[Dataset excerpts]
--

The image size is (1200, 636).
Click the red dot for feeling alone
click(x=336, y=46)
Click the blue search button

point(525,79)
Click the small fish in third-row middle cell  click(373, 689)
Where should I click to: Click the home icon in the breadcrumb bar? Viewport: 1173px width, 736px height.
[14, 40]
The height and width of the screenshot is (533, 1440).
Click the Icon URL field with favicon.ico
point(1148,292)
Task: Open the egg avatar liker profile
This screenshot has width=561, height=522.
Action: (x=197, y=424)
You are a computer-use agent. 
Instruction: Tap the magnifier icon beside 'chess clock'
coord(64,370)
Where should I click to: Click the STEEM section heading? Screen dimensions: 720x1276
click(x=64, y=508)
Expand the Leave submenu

--

§ **EXERCISE PROMPT**:
Write out exactly the lines from the line holding "Where should I click to: Click the home" through the last line of the data, and nothing besides those lines.

§ **TASK OUTPUT**:
Where should I click to: Click the home icon in the breadcrumb bar? Viewport: 1173px width, 736px height.
[14, 40]
The height and width of the screenshot is (533, 1440).
Click the Icon URL field with favicon.ico
point(1148,292)
Task: Open the egg avatar liker profile
This screenshot has width=561, height=522.
Action: (x=197, y=424)
You are a computer-use agent. 
Instruction: Tap the magnifier icon beside 'chess clock'
coord(64,370)
Where should I click to: Click the STEEM section heading? Screen dimensions: 720x1276
click(x=64, y=508)
Expand the Leave submenu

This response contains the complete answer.